What is required — Quote all of the data exactly as given. Skip every picture it contains.

——————

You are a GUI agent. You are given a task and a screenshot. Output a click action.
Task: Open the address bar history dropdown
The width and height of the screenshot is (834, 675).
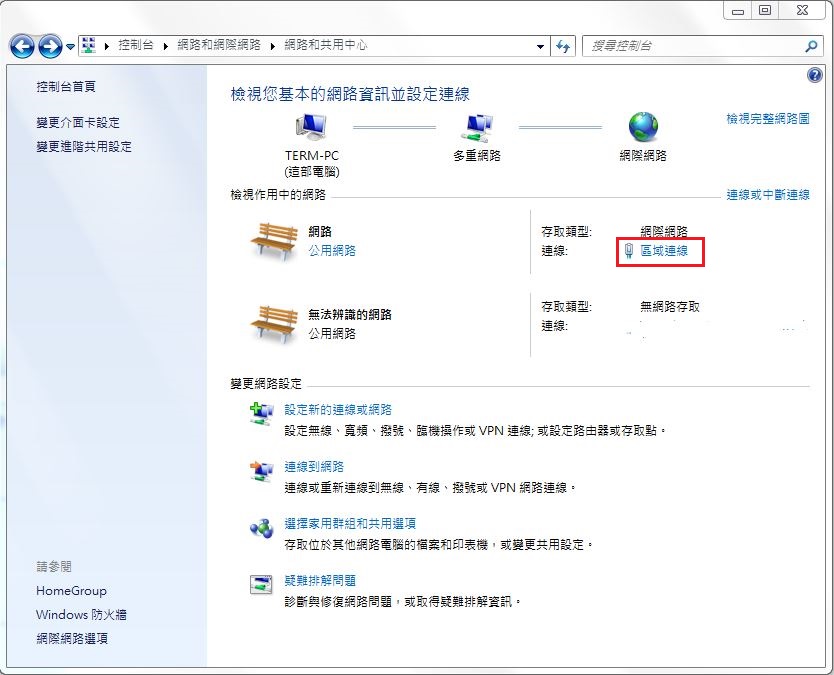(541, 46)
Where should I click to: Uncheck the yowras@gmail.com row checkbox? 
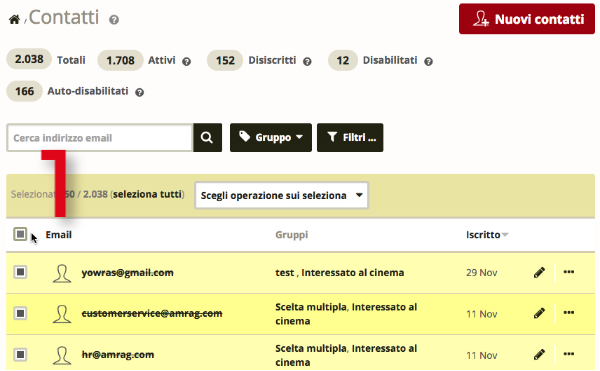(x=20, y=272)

——————

Task solution —
You are a GUI agent. You are given a task and a screenshot. Output a click action.
Task: Open the address bar history dropdown
The width and height of the screenshot is (834, 675).
(541, 46)
Where should I click to: Uncheck the yowras@gmail.com row checkbox? 
(x=20, y=272)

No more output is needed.